What the exercise asks. In the listing below, write out exactly each line from the first through the one containing "Brand Center (423, 1878)".

⁂

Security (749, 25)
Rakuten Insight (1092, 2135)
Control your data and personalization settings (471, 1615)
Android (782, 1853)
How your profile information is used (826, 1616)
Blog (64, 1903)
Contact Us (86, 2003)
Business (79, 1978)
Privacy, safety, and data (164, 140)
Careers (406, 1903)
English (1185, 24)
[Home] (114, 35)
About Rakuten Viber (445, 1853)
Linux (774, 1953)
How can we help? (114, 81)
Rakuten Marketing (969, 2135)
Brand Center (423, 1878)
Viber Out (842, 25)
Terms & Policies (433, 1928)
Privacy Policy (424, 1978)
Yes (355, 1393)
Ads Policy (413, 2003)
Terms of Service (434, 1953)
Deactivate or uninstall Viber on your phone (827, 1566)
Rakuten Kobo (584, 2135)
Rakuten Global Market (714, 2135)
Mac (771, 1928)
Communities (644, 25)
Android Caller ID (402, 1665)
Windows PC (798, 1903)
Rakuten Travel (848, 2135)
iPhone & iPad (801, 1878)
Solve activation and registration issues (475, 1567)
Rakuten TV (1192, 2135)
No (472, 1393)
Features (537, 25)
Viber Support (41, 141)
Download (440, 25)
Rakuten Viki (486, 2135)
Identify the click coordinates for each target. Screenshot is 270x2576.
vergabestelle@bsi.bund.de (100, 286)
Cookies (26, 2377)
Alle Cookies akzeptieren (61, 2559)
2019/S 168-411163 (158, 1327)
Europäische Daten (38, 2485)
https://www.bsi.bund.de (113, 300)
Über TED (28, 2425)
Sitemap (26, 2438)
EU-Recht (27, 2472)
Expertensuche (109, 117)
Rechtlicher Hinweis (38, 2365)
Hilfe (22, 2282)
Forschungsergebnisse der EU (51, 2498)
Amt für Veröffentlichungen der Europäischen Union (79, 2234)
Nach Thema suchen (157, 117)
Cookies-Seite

⁂

Response.
Security (749, 25)
Rakuten Insight (1092, 2135)
Control your data and personalization settings (471, 1615)
Android (782, 1853)
How your profile information is used (826, 1616)
Blog (64, 1903)
Contact Us (86, 2003)
Business (79, 1978)
Privacy, safety, and data (164, 140)
Careers (406, 1903)
English (1185, 24)
[Home] (114, 35)
About Rakuten Viber (445, 1853)
Linux (774, 1953)
How can we help? (114, 81)
Rakuten Marketing (969, 2135)
Brand Center (423, 1878)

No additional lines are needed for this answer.